Model Self-Deployment is billed based on the actual resource specs configured. The cost is displayed in real time when creating a deployment (Configuration Cost ¥XX /Hour). Billing starts after the instance is successfully created and stops when the instance is released. Refer to the compute marketplace for the latest pricing.

Using Model Self-Deployment

Create a Deployment

Navigate to the Model Deployment page in the console. The page displays all currently available models.

Filtering and Search

  • Use the Category tags at the top to filter by model type. Multiple selections are supported. Click the ✕ on a selected tag to deselect it, or click the clear icon to reset all filters.
  • Use the Provider tags to filter by model provider.
  • Enter a model name in the search box for exact lookup.

Deploy a Model

  1. Click Deploy Model on a model card to open the deployment configuration dialog.

  2. Fill in the following fields:

    FieldDescription
    NameProject name, up to 32 characters, required
    Model NameAuto-filled, read-only
    Select RegionChoose a deployment region, required
    Max ReplicasMaximum number of replicas, determines maximum concurrency.
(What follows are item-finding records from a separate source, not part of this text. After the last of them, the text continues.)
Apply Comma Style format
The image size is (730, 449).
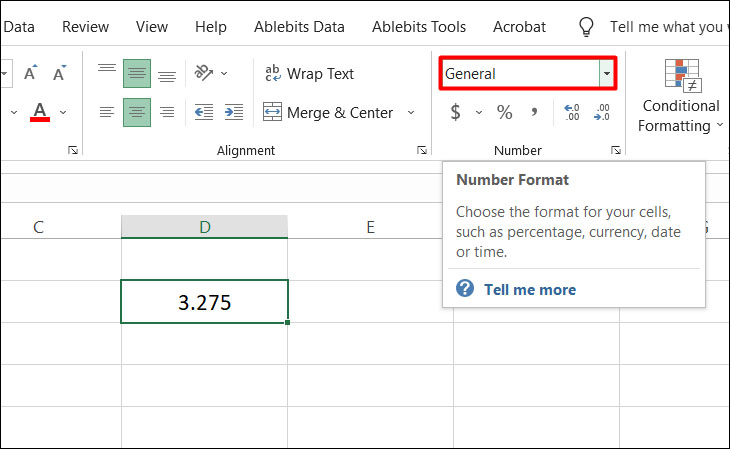tap(534, 112)
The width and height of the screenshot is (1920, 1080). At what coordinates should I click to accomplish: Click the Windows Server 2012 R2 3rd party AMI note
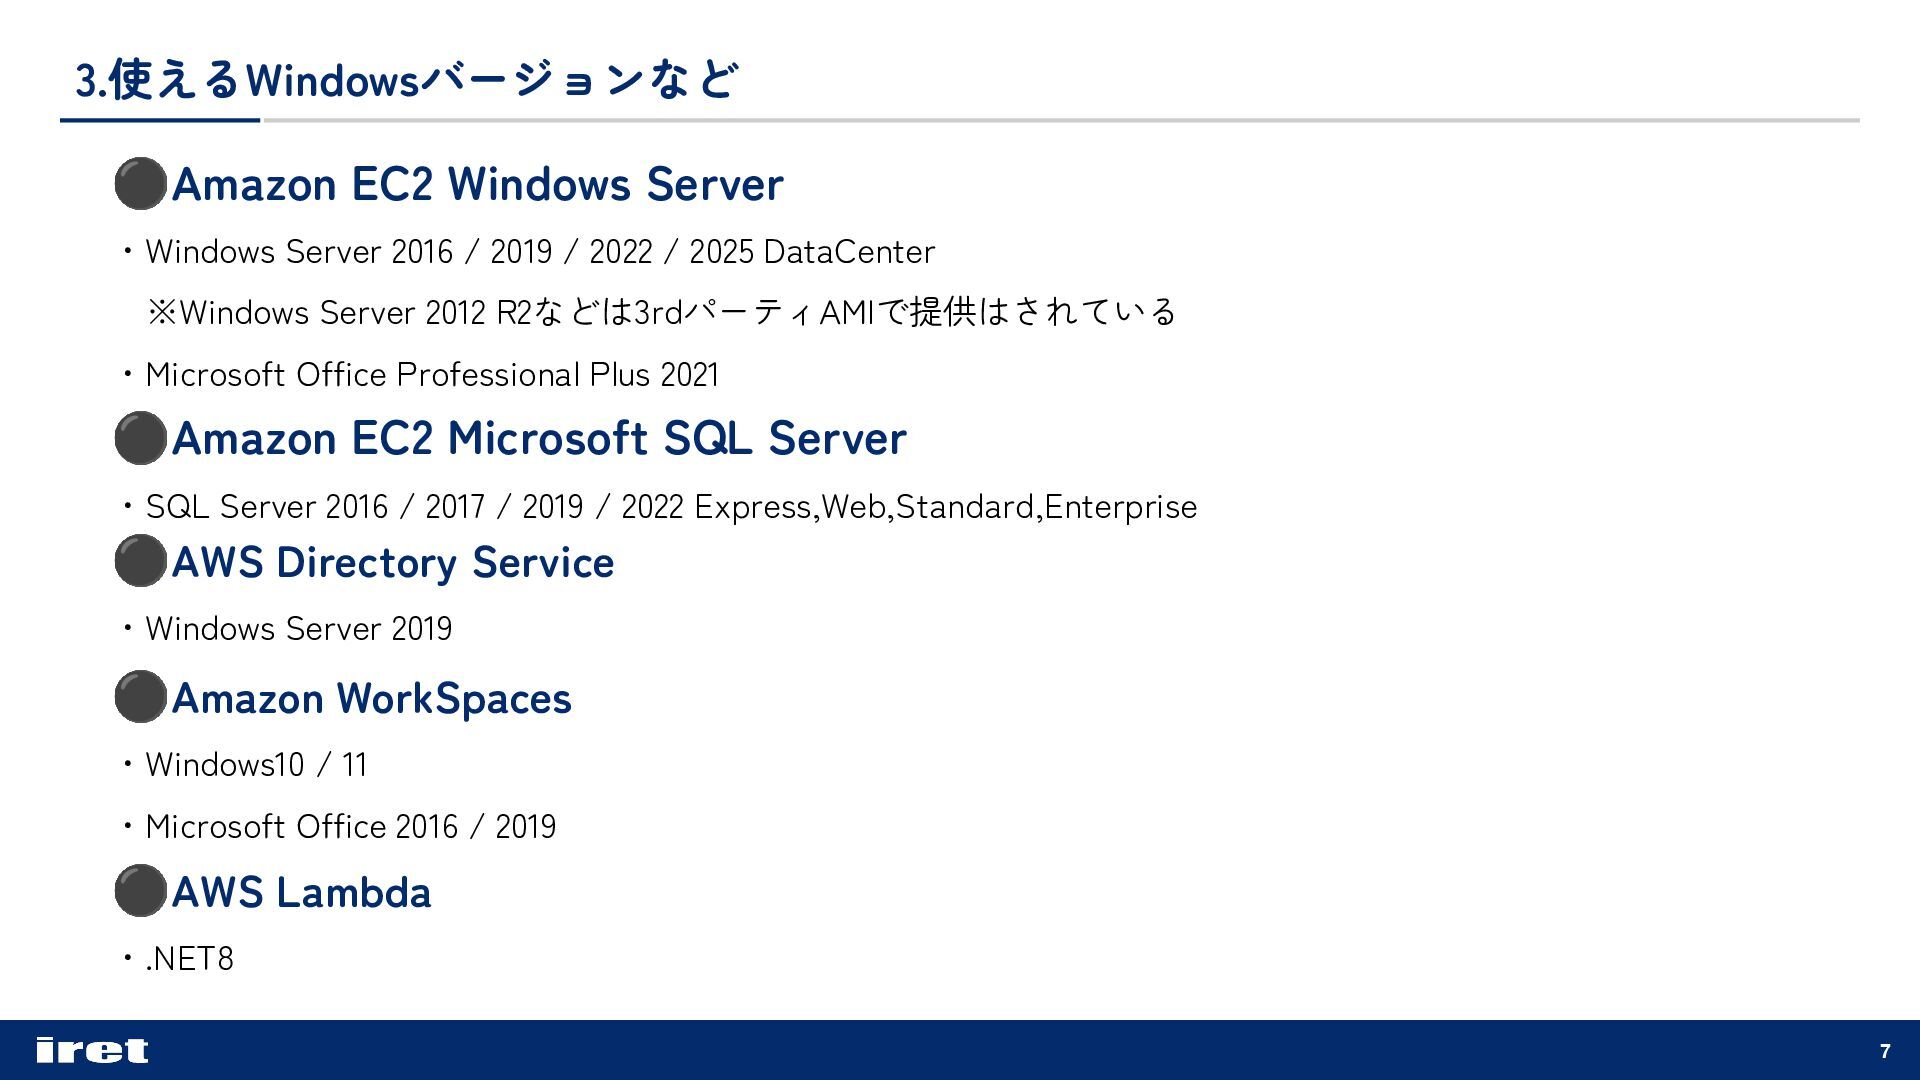(x=660, y=313)
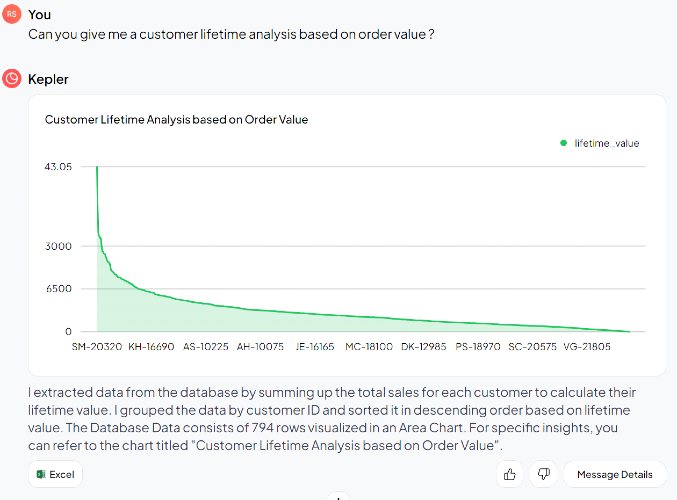Click the Excel file icon
The width and height of the screenshot is (677, 500).
41,474
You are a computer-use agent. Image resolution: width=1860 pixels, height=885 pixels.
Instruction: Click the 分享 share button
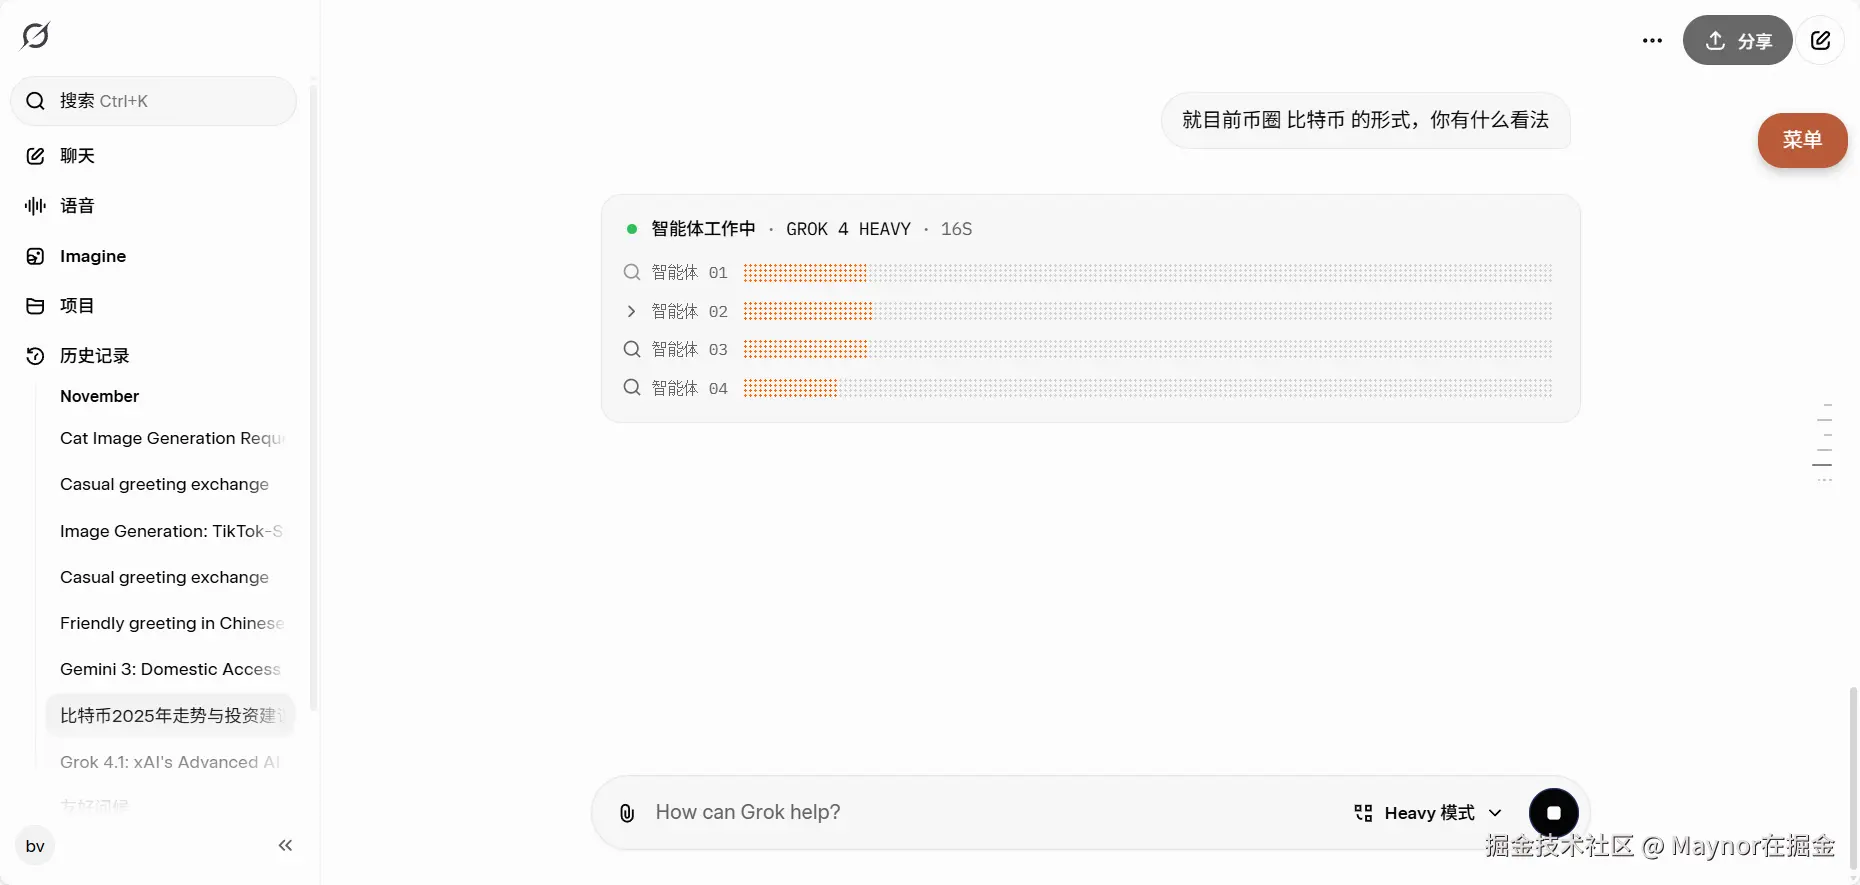[x=1737, y=41]

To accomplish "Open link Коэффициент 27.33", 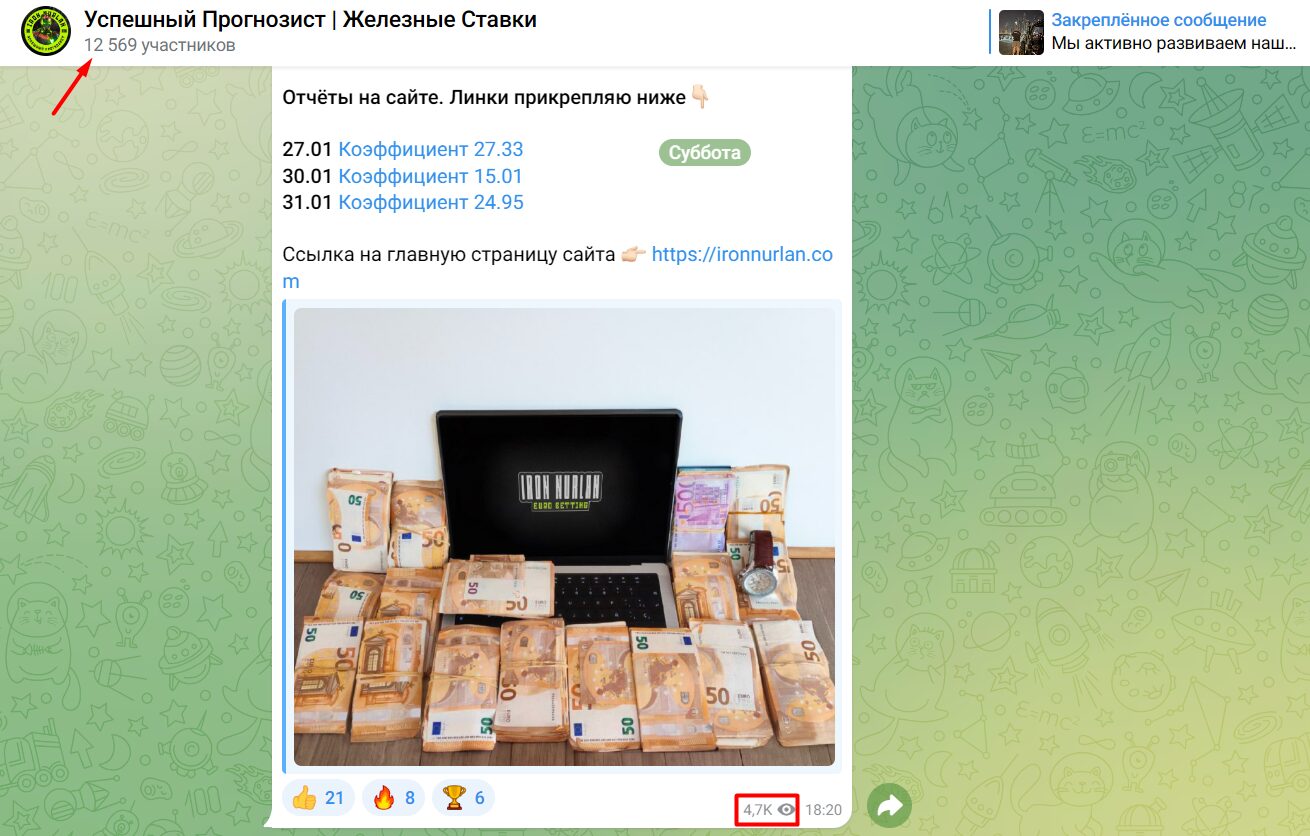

See the range hint in parentheses
    Concurrency LimitMaximum concurrent requests per replica, determined by model specs, read-only
    CPU CoresNumber of CPU cores. See the range hint in parentheses
    Memory (GB)Memory size. See the range hint in parentheses
    TPU CountNumber of TPUs. See the range hint in parentheses
  3. The Configuration Cost is shown in real time at the bottom of the dialog. After confirming, click Deploy Now to create the deployment.

If the message "Insufficient resources. Please adjust the configuration and region, or wait for resources to be released" appears, try switching to a different region or reducing the replica/resource configuration.


Manage Deployments

Navigate to the Self Deploy Control page in the console. All deployment records are displayed as a card list.

Instance Status

StatusMeaning
CreatingInstance is being created
DeployingDeployment is in progress
Deploy SuccessDeployment succeeded, ready for API calls
Deploy FailedDeployment failed
DeletingInstance is being released

Card Information

Each card displays: Project Name, Create Time, Project ID, model name and ID, Current Workers, Concurrency Limit, Region, and hourly Config Cost.


Get API Credentials

Once the instance status is Deploy Success, click the Get API button on the right side of the card. A side drawer opens with the following information:

FieldDescription
Base URLThe base address for API requests
API EndpointsFixed at /v1/chat/completions
Model IDThe model identifier to pass when making API calls
API KeyAuthentication key

All fields have a copy icon for quick copying. At the bottom of the drawer, CURL, Python, and JavaScript example code is provided, ready to copy and use.


Release an Instance

If a deployment is no longer needed, click the Release link on the right side of the card, then click Confirm in the confirmation dialog.

Note: Instance content cannot be recovered after release. Make sure you have saved any required configuration before proceeding.